Иван Яковлевич продал своему меценату несколько этюдов и лист со Святогором. Тотчас, как он сделался Крезом, он по-рыцарски предложил отвезти нас за границу. Пройдя через горнило всяческих хлопот и миссий, очередей среди испуганных и растерянных претендентов в эмигранты, мы, наконец, 21 февраля поднялись на борт парохода "Саратов". Чтобы избежать скопления на пристани панически настроенной толпы и давки, пароход отвели к цементному заводу и там стали производить посадку. На пристани стояла только небольшая печальная кучка провожающих. Прощанье было суровым, быстрым и драматичным. Две красивые и юные женщины прощались со своими тоже молодыми и красивыми мужьями — очевидно братьями, оставшимися прикрывать эвакуацию белой армии. Какая-то дама то рвалась, как безумная, на сходни к своим двум детям, уезжавшим со старушкой-няней, то сбегала вниз и металась по берегу. Когда пароход отчалил, она упала без чувств. Мы предположили, что ей пришлось выбирать между безопасностью детей и где-то воевавшим любимым мужем. Но это оказалось не так: она выбирала между детьми и бриллиантами, где-то ею оставленными.

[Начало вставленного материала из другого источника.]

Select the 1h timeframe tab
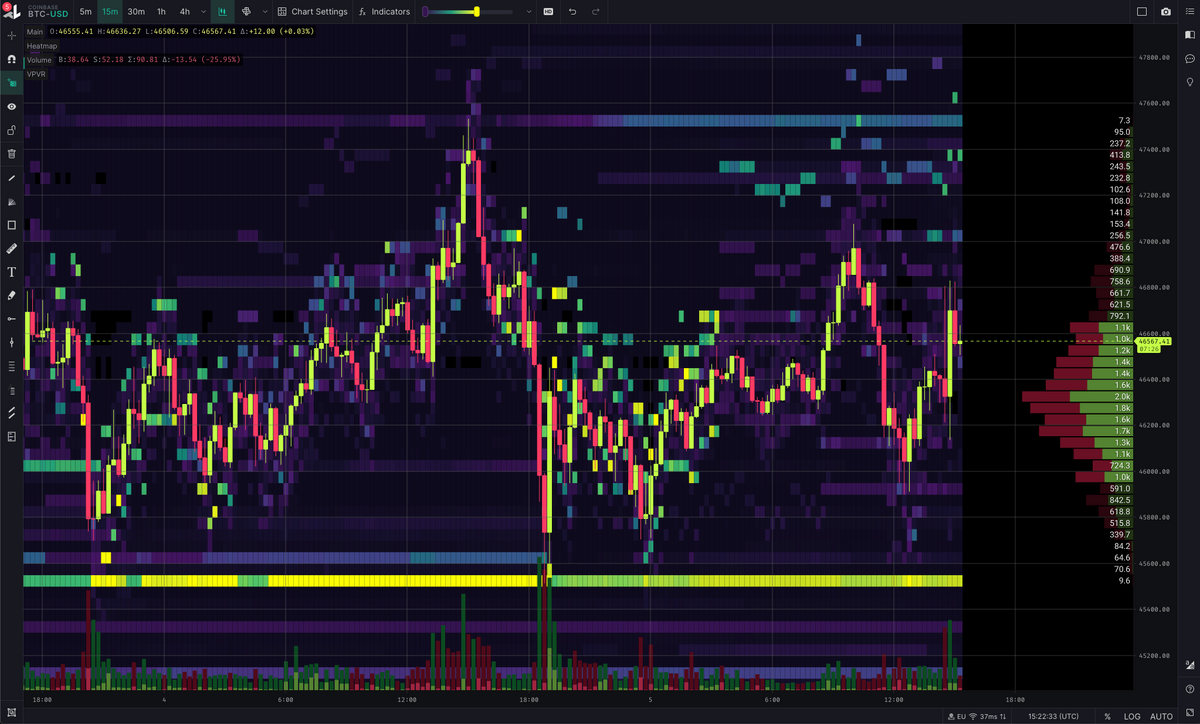The height and width of the screenshot is (724, 1200). (161, 12)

Когда кучка провожающих на берегу за расстоянием стала совсем маленькой, какой-то грубый мужской голос крикнул с облегчением и залихватски весело: "Прощай, Марья Ивановна!"

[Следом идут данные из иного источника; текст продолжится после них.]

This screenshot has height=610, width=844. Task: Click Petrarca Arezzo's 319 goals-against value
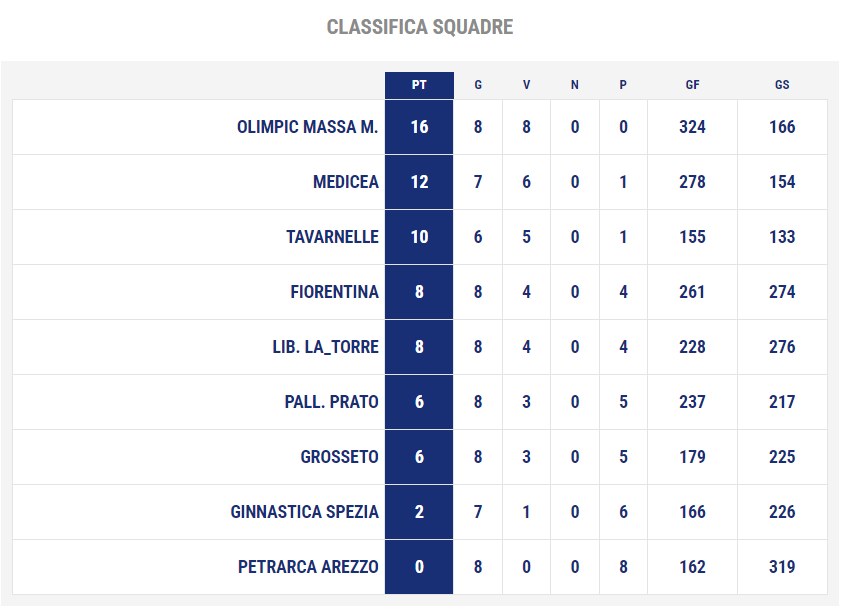(782, 566)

Но нам было невесело. С Марьей Ивановной оставалась наша Родина со своей загадочной нелегкой судьбой, оставалась русская земля, и маленькая ниточка ее видимости вот-вот готова была порваться. Иван Яковлевич грустно смотрел вдаль. Может быть, он думал как раз то, что сказал однажды о себе и нашей юности: "Нам, певчим птицам и цветам человечества, трудно петь и цвести в такие тяжелые времена".